The comments in the public forum were mostly critical of regulations, which one man referred to as “communism,” and of COVID statistics that community members viewed as unreliable. Dr. Buchanan attempted to assuage these fears by reiterating the scientific research backing COVID testing and mask wearing.
These concerns from the public were echoed in the chat feature that accompanied the YouTube live stream of the meeting, which contained strongly-worded comments against the board’s statistics reporting and mask mandates.
Some residents expressed concern that the board was using the pandemic to institute another lockdown and maximize their power.
“Pay attention: They just cooked the numbers in front of us to make it seem worse than it is in order to keep things locked down,” one commenter said in the chat window as the board discussed benchmarks.

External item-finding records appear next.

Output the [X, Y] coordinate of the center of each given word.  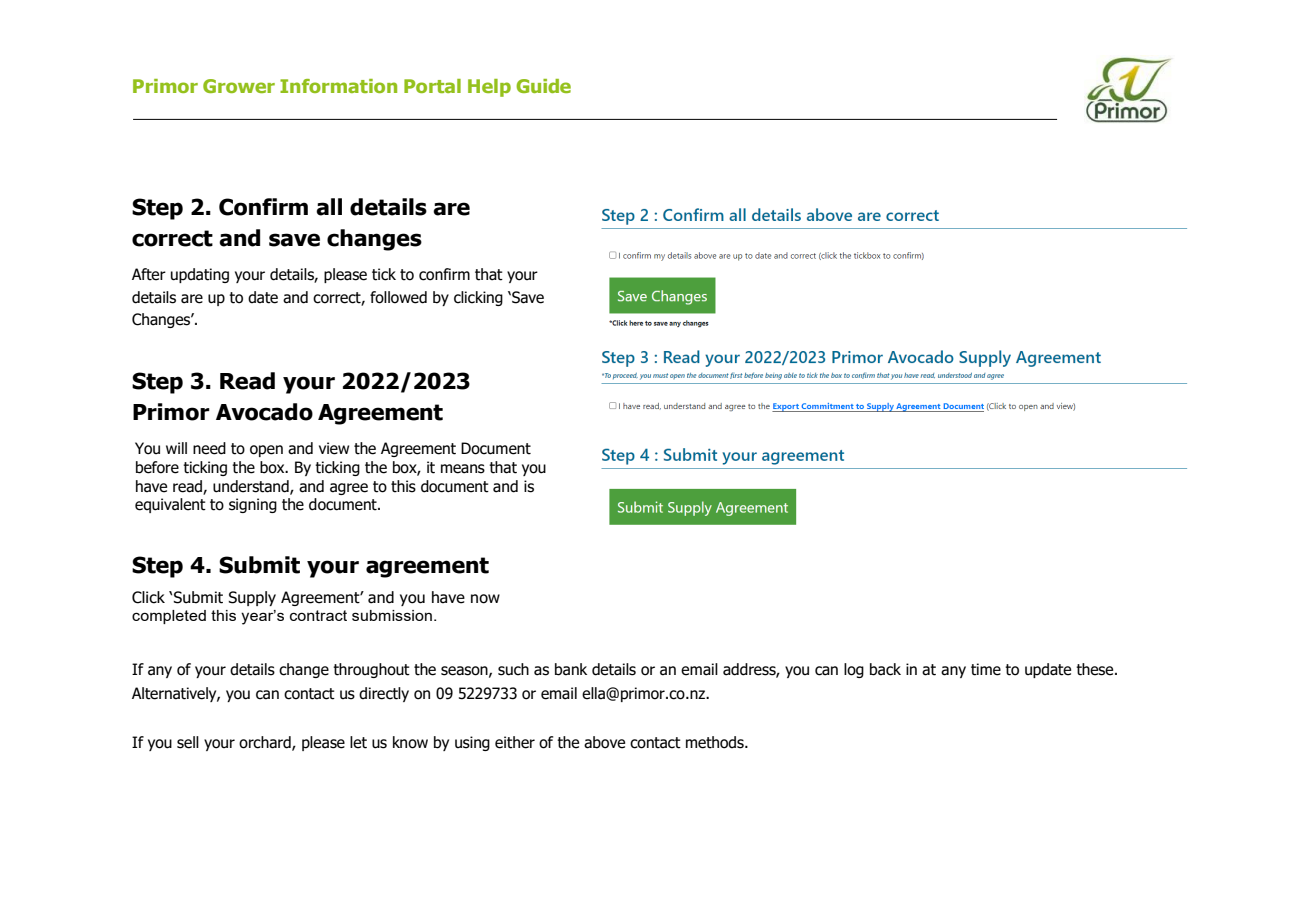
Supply [252, 598]
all [329, 207]
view [334, 448]
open [266, 451]
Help [489, 88]
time [986, 669]
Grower [239, 86]
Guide [543, 86]
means [463, 469]
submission [392, 615]
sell [188, 742]
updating [200, 275]
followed [398, 297]
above [604, 742]
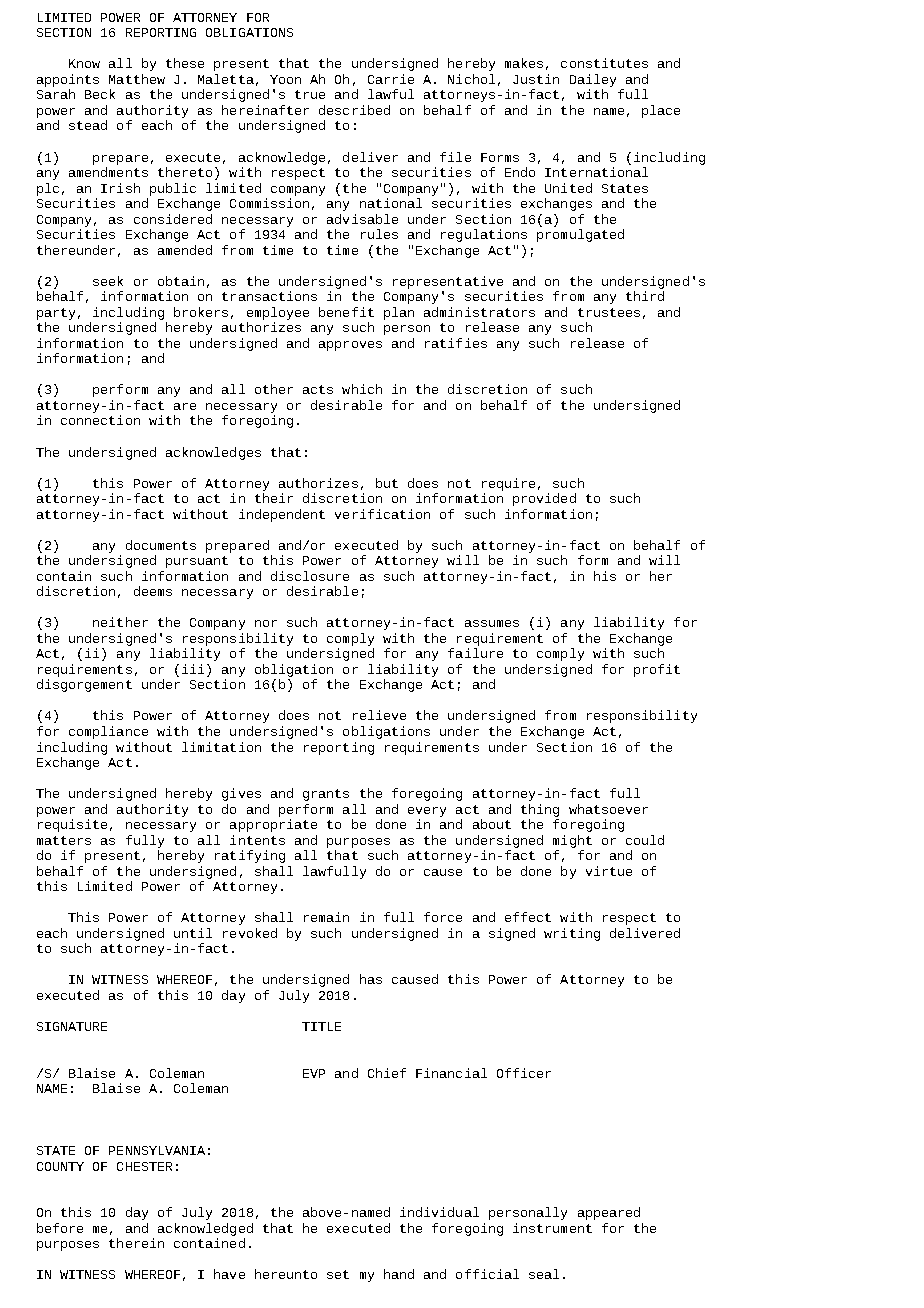  Describe the element at coordinates (544, 499) in the screenshot. I see `provided` at that location.
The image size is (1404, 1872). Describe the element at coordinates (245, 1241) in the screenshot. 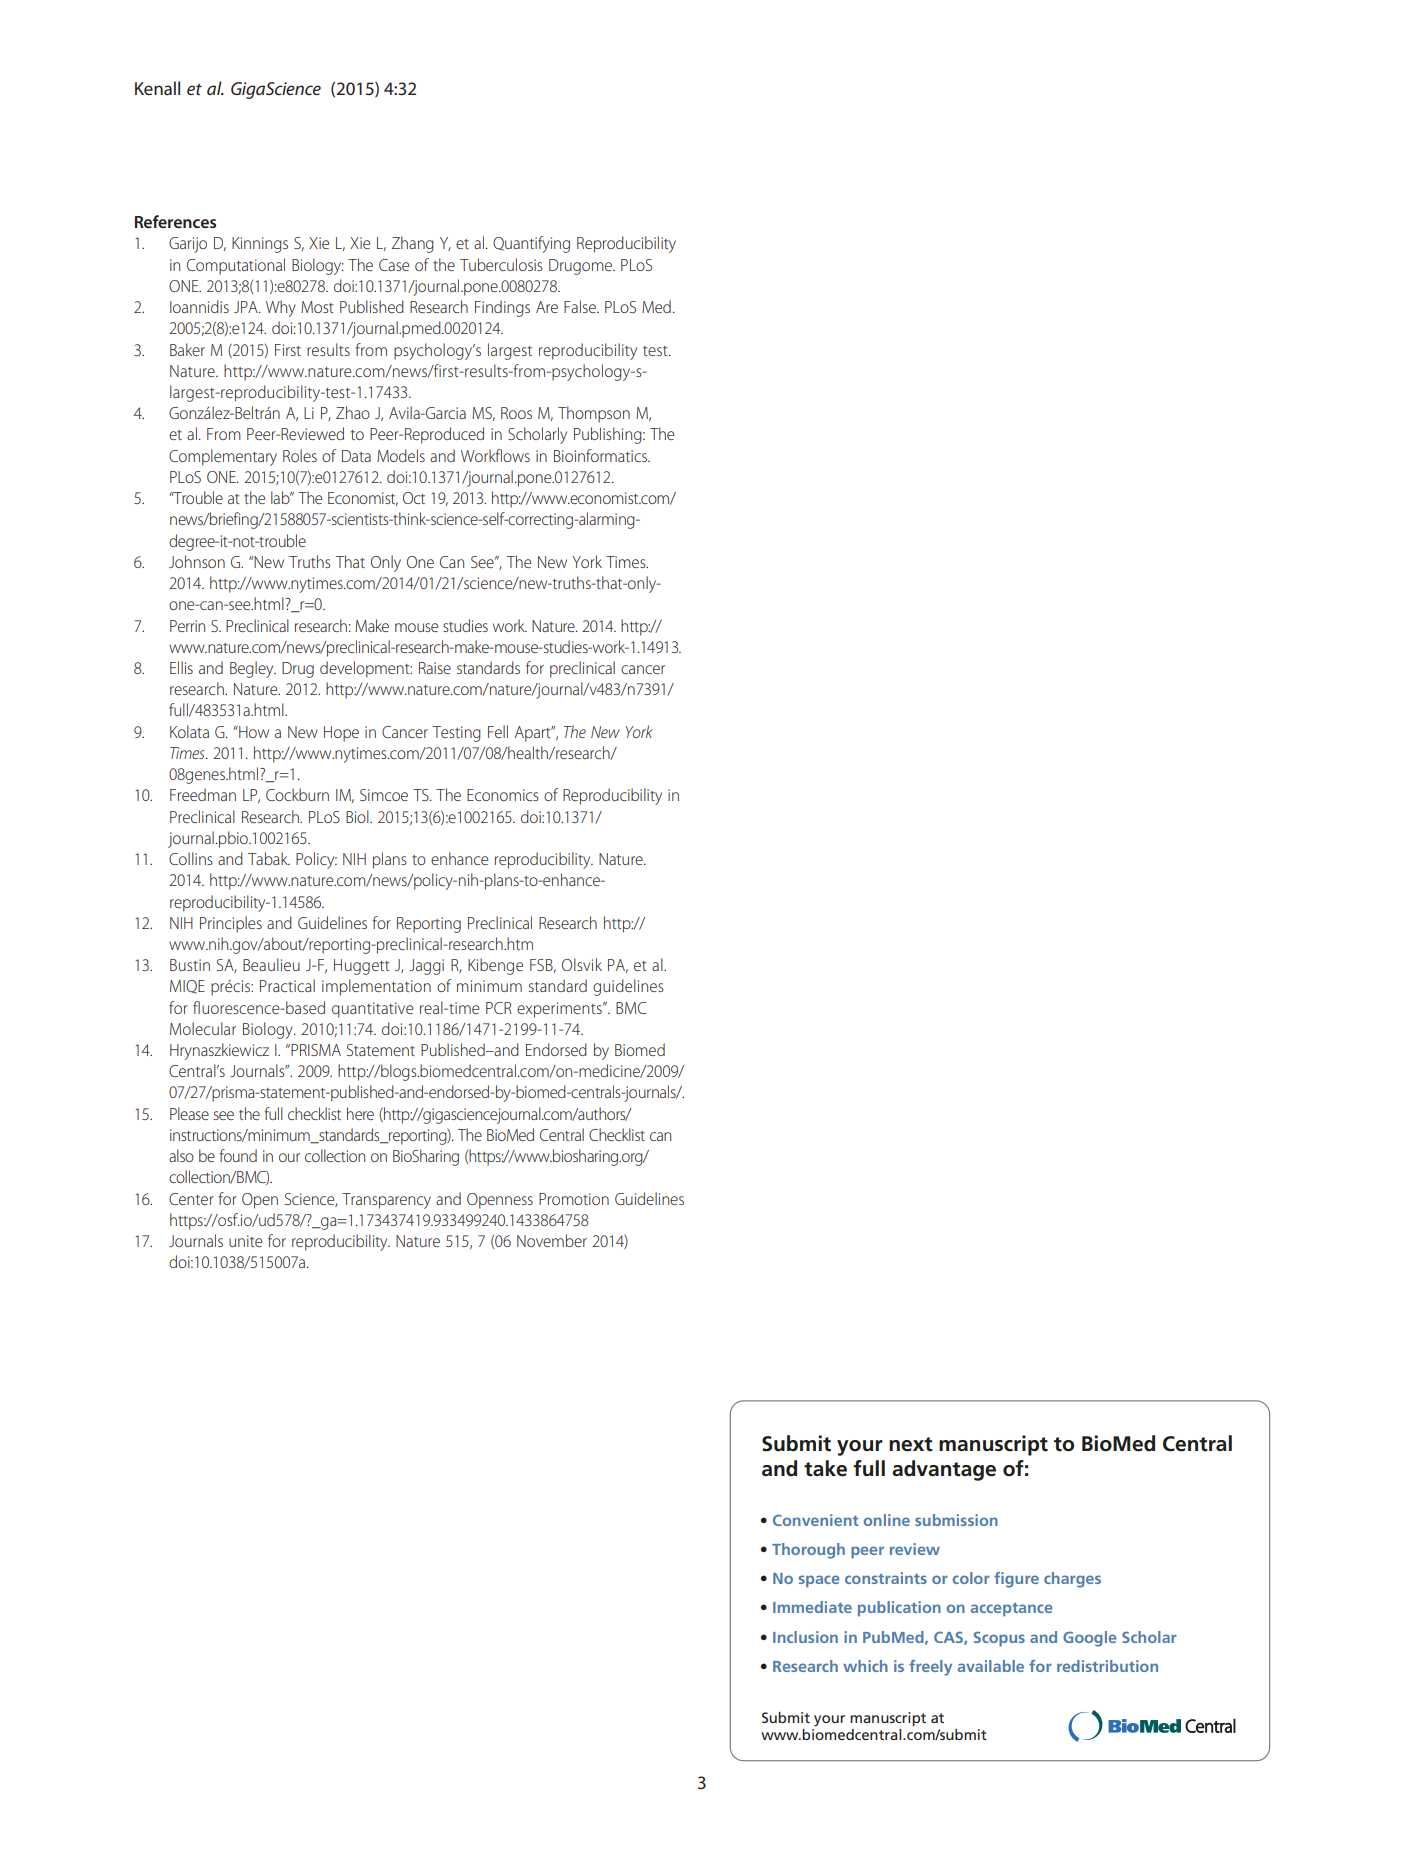

I see `unite` at that location.
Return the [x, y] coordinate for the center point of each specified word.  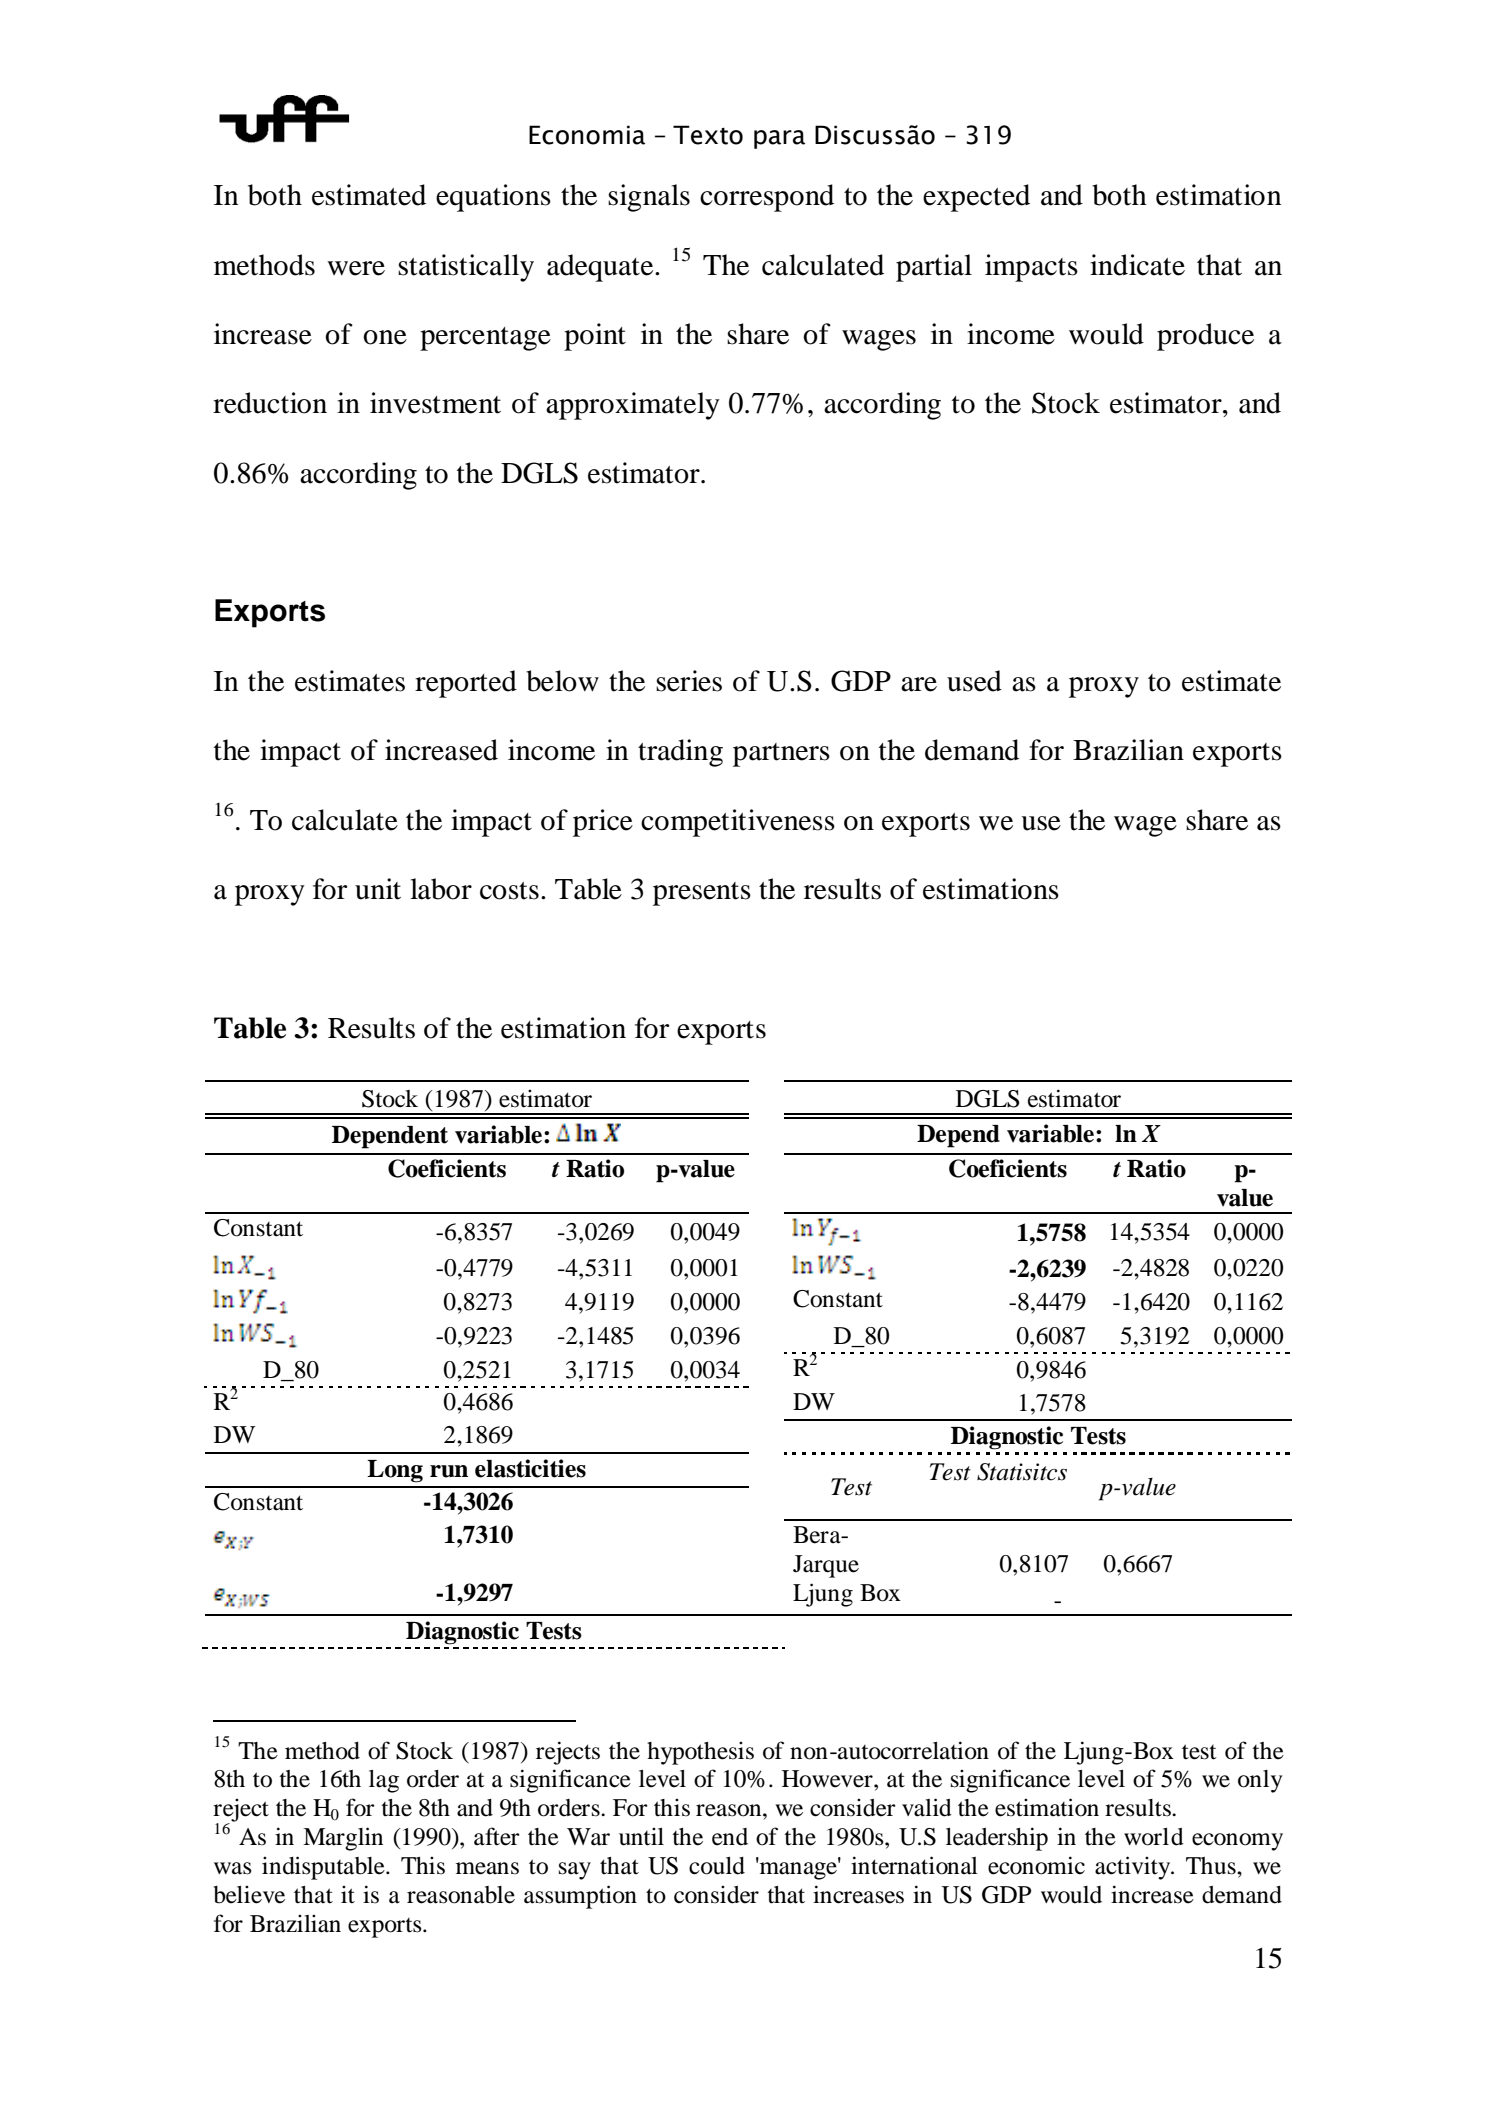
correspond [767, 198]
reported [466, 684]
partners [781, 755]
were [356, 268]
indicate [1137, 265]
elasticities [530, 1468]
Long [395, 1471]
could [717, 1866]
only [1260, 1781]
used [974, 681]
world [1154, 1837]
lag [384, 1781]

“STOP WEARING MASKS!” another comment read. “This is the only way. To hell with a peaceful resolution.”
These comments did not in any way reflect the scientific studies cited by the members of the board, and they were generally critical of the work the board is doing to try to keep citizens of Knox County safe.
Dr. Mary J. Souza, Associate Professor and Director of Veterinary Public Health at UT, expressed the conundrum facing the board as it continues to make decisions over COVID regulations.
“We’re going to be criticized no matter what we do,” Souza said.
The Knox County Board of Health plans to host their next bi-weekly meeting on Wednesday, Oct. 28 at 5 p.m.